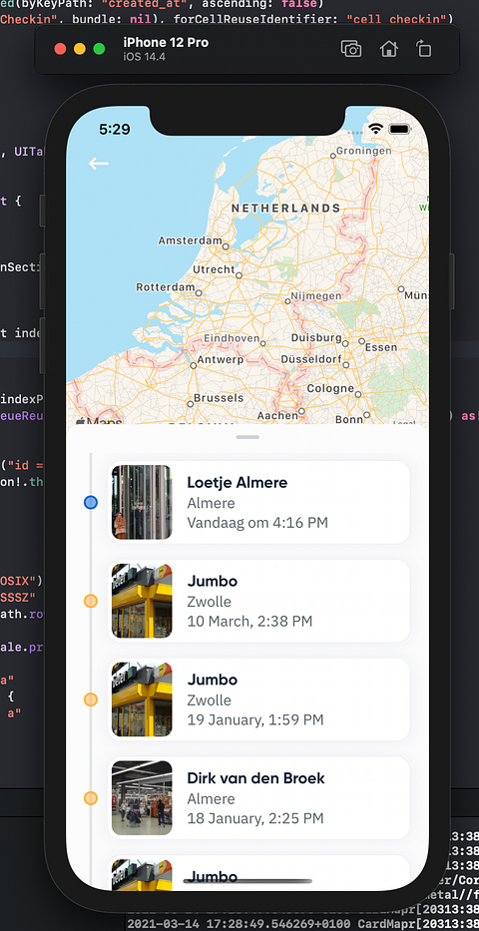The image size is (479, 931).
Task: Select orange timeline dot beside 10 March Jumbo
Action: point(90,601)
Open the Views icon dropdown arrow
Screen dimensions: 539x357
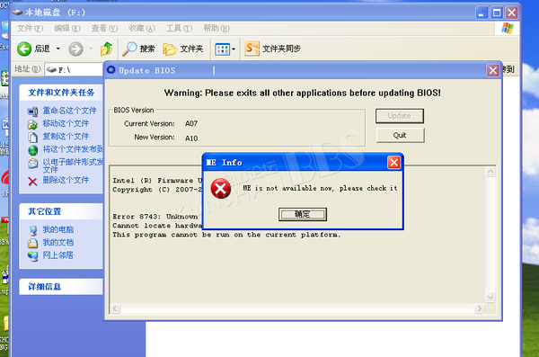pyautogui.click(x=234, y=49)
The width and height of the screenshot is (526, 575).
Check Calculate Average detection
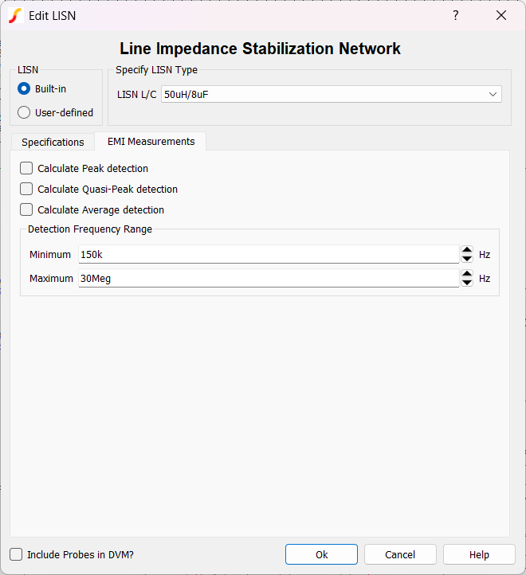coord(26,210)
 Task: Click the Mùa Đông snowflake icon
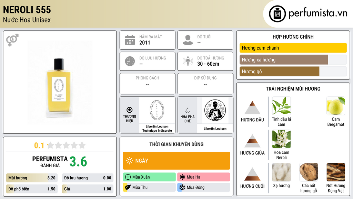click(182, 187)
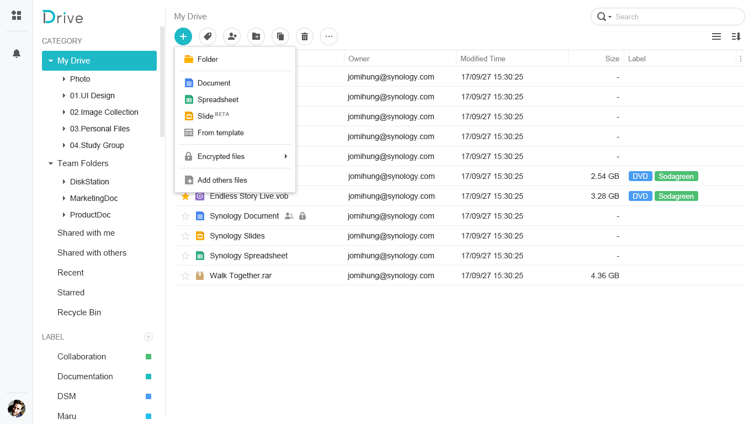Click the share with user icon

click(x=232, y=36)
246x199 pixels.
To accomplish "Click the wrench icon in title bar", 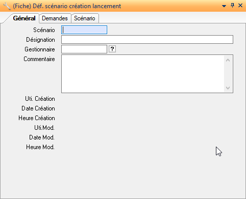I will coord(7,6).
※
▶ [Your goal]: Everything from the line above that contains "Screen dimensions: 539x357" down to the line that contains "246x199 pixels." must be reproduced exactly, both ends included. Omit the pictures.

▶ [Task result]:
Screen dimensions: 539x357
pyautogui.click(x=234, y=49)
The width and height of the screenshot is (526, 575).
Check Calculate Average detection
coord(26,210)
 Task: Click the Mùa Đông snowflake icon
click(182, 187)
Click the share with user icon

click(x=232, y=36)
246x199 pixels.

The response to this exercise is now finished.